Alexis ou le traité du vain combat / Marguerite YOURCENAR

  • La musique n’est pas indiscrète et lorsqu’elle se lamente, elle ne dit pas pourquoi.
  • Je ne vois pas pourquoi le plaisir serait méprisable de n’être qu’une sensation, puisqu’on ne méprise pas la douleur, et que la douleur en est une. On respecte la douleur, parce qu’elle n’est pas volontaire, mais c’est une question de savoir si le plaisir l’est toujours et si nous ne le subissons pas.
  • On ne doit plus craindre les mots une fois qu’on a consenti aux choses.
  • Il y a beaucoup de vrai dans les rêves des poètes, mais ils ne sont pas toute la vie. La vie est quelque chose de plus que la physiologie et même que la morale. (…) Elle est tout cela et bien davantage encore : elle est la vie. Elle est notre seul bien et notre seule malédiction.
  • Il en était de leur présence comme de ces lampes basses, très douces, qui éclairent à peine mais dont le rayonnement égal empêche qu’il ne fasse trop noir et qu’on ne soit jamais vraiment seul.

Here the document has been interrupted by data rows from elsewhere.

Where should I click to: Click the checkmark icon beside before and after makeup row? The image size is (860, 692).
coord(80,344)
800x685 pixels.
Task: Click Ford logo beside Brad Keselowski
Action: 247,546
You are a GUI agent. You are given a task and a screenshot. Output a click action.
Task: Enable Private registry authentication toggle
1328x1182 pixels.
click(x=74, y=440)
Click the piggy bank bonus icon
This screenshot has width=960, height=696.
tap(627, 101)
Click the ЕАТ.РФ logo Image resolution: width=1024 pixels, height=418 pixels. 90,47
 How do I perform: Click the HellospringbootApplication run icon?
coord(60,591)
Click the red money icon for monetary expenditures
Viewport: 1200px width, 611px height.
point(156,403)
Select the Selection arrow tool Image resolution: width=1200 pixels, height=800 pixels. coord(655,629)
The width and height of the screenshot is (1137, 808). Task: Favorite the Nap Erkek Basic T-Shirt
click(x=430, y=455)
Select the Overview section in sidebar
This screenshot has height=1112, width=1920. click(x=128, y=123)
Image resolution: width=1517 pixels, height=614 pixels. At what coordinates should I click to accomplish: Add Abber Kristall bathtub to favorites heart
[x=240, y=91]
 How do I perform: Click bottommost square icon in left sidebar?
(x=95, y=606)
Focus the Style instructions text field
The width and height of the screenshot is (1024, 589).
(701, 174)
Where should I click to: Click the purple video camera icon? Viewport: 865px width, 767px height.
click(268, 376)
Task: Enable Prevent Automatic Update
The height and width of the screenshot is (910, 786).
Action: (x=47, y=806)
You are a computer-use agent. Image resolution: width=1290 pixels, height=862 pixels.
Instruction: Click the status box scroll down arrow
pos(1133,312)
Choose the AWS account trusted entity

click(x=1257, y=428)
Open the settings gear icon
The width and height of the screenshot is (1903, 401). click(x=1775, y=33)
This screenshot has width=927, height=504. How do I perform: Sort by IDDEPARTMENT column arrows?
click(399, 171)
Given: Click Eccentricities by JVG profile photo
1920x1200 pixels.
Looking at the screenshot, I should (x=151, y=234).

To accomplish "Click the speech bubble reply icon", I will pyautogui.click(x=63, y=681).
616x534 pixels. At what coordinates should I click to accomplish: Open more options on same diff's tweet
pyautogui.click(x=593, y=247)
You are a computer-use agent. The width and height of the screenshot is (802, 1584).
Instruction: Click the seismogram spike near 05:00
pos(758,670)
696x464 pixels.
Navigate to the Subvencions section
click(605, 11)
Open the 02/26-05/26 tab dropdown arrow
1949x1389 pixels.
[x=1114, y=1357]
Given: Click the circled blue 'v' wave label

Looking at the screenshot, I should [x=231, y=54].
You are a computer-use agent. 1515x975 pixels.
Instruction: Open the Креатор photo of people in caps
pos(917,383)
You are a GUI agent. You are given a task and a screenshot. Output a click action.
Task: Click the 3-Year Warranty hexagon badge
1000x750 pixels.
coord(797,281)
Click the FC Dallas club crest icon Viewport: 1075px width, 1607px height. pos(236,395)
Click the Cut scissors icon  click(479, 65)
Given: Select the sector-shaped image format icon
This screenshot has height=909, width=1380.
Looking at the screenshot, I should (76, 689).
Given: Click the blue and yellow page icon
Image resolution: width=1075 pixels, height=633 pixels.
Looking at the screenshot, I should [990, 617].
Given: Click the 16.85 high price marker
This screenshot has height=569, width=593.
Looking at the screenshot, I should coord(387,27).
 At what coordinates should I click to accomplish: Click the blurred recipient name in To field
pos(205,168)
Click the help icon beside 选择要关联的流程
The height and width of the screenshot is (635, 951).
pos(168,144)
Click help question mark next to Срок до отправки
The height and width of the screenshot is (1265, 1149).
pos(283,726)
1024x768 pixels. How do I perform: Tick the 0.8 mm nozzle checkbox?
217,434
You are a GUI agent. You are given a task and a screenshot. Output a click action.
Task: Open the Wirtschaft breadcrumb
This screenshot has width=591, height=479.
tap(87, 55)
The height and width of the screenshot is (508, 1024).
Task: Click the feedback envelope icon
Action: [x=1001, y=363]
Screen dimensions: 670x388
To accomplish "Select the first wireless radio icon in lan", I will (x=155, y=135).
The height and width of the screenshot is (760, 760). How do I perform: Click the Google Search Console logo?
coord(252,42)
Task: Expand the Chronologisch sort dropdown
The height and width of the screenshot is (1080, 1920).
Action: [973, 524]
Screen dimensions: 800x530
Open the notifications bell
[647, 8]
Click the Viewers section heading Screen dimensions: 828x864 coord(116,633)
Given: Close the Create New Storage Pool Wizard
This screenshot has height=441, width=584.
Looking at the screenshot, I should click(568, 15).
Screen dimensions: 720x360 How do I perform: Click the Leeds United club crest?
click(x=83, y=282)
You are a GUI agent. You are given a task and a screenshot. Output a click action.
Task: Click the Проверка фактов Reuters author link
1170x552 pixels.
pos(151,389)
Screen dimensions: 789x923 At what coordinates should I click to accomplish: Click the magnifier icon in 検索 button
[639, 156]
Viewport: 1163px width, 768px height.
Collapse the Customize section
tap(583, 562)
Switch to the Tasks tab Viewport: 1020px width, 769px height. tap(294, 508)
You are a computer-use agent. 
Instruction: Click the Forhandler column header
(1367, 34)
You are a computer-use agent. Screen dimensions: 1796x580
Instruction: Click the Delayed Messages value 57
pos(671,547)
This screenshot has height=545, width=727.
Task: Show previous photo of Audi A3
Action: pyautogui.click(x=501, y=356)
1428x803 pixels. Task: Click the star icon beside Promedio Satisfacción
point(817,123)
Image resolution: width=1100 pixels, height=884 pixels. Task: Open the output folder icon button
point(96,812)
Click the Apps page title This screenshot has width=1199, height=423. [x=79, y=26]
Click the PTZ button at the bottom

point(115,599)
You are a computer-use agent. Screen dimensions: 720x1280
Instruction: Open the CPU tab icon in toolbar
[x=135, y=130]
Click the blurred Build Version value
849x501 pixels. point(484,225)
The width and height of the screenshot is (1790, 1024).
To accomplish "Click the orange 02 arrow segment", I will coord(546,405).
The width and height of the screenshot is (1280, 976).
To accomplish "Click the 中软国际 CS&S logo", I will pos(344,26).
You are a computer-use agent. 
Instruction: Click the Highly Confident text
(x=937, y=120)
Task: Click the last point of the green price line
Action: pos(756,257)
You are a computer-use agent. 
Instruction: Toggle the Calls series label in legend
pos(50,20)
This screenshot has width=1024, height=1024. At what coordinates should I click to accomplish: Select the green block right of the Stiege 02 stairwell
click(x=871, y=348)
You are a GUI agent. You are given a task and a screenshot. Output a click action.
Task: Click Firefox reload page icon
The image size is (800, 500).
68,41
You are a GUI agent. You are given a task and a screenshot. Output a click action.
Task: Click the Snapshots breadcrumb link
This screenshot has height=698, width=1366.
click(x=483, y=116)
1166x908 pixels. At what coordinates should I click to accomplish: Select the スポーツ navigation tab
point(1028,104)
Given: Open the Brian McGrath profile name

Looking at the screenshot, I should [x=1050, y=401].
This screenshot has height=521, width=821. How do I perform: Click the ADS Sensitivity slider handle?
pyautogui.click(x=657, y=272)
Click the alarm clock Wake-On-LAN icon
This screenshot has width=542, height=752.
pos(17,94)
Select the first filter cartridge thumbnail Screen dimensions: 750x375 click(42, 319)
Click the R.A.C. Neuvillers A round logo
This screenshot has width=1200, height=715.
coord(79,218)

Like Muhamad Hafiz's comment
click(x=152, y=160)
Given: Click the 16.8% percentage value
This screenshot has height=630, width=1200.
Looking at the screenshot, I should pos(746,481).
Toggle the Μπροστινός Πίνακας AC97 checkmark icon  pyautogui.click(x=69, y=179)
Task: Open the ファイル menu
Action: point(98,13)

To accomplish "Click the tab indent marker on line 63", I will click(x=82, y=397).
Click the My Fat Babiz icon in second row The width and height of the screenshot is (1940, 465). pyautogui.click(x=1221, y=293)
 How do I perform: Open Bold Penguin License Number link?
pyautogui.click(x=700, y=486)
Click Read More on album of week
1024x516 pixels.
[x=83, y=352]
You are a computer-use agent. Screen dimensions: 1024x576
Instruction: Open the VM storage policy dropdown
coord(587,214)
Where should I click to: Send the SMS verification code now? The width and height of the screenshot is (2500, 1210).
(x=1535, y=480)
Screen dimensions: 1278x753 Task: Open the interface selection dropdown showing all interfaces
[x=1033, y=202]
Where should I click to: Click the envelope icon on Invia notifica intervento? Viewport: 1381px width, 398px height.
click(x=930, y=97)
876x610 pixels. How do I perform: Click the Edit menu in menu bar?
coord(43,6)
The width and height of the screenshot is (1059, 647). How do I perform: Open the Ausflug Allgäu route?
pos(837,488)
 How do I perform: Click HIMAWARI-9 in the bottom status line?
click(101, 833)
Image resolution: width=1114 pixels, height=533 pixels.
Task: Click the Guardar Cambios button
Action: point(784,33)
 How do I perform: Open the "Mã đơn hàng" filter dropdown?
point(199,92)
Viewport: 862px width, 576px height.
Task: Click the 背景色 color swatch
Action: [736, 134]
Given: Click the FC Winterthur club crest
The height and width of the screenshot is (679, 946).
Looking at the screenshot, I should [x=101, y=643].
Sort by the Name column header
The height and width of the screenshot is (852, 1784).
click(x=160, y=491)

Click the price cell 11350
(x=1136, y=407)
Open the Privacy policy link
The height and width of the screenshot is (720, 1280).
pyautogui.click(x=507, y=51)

  • Chaque fois qu’on les ouvre [les livres], on s’attend à quelque révélation surprenante, mais chaque fois qu’on les ferme, on se sent plus découragé. (…) Mais les livres ne contiennent pas la vie ; ils n’en contiennent que la cendre : c’est là, je suppose, ce qu’on nomme l’expérience humaine.
  • J’étais habitué à envelopper les femmes de tous les préjugés du respect, je les haïssais dès qu’elles n’en étaient plus dignes. (…) J’avais l’illusion de la pureté.
  • Ma façon de concevoir la mort ne différait guère de mes imaginations sur l’amour : j’y voyais une défaillance, une défaite qui serait douce.
  • J’appris par la suite qu’il faut craindre le calme, où l’on s’endort lorsqu’on est près des événements. On se croit tranquille, peut-être parce que quelque chose, à notre insu, s’est déjà décidé en nous.
  • Tout bonheur est une innocence.
  • Ce qui rend la volupté si terrible, c’est qu’elle nous enseigne que nous avons un corps. Auparavant, il ne nous servait qu’à vivre.
  • On ne souffre pas de ses vices, on souffre seulement de ne pouvoir s’y résigner.
  • On est jamais tout à fait seul : par malheur on est toujours avec soi-même.
  • Tout homme, sans le savoir, cherche surtout dans la femme le souvenir du temps où sa mère l’accueillait.
  • Ce n’est rien que la vie soit atroce ; le pire est qu’elle soit vaine et sans beauté.